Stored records

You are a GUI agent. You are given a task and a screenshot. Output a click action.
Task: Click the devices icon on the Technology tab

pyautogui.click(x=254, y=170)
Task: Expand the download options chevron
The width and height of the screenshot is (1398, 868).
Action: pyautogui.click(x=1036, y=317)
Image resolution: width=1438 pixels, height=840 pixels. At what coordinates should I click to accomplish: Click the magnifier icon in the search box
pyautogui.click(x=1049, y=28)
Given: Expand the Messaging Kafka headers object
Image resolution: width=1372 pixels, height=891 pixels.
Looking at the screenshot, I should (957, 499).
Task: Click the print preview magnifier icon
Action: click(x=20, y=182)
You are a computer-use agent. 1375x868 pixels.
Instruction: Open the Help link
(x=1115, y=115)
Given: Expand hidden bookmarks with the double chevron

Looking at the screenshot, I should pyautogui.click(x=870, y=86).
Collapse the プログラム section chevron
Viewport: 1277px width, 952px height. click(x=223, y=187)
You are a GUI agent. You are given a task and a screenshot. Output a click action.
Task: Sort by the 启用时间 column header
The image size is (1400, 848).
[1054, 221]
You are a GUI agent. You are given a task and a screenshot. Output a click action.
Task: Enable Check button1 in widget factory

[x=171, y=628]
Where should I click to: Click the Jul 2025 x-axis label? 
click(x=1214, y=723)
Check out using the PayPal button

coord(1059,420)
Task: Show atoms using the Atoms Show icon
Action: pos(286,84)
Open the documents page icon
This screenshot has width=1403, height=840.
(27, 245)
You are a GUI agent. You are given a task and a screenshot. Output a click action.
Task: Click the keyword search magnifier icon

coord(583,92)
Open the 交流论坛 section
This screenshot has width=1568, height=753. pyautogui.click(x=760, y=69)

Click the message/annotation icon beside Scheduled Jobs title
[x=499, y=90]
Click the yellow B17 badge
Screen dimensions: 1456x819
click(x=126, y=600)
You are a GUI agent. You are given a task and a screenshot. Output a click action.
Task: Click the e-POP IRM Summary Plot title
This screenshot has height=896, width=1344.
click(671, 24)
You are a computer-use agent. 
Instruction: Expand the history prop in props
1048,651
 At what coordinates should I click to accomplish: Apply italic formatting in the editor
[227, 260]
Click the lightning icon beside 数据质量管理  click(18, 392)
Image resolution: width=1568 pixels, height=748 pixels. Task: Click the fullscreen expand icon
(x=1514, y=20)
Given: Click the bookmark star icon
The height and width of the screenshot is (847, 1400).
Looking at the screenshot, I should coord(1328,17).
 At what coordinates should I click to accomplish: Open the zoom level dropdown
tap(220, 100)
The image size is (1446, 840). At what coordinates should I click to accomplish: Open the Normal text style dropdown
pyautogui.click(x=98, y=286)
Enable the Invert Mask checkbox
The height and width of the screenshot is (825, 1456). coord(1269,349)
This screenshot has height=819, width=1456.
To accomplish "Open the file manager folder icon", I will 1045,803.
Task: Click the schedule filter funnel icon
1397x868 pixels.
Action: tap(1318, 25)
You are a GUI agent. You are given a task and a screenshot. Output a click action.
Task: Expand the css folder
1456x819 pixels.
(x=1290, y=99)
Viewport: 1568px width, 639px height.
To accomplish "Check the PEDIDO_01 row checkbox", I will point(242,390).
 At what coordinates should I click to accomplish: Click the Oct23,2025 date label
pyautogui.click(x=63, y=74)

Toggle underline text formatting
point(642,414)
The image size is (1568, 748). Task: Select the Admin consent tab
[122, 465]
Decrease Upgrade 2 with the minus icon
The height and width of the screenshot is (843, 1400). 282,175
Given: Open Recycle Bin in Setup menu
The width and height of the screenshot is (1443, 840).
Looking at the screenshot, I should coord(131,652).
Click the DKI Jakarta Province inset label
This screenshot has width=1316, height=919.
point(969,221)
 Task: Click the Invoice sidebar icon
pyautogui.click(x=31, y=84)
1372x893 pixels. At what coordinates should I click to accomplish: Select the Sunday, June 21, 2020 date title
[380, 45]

• **Exercise goal**
Nothing but lines that contain "will" should appear in the answer. Copy each from the records.

• **Answer to this task**
To accomplish "Open the file manager folder icon", I will 1045,803.
To accomplish "Check the PEDIDO_01 row checkbox", I will point(242,390).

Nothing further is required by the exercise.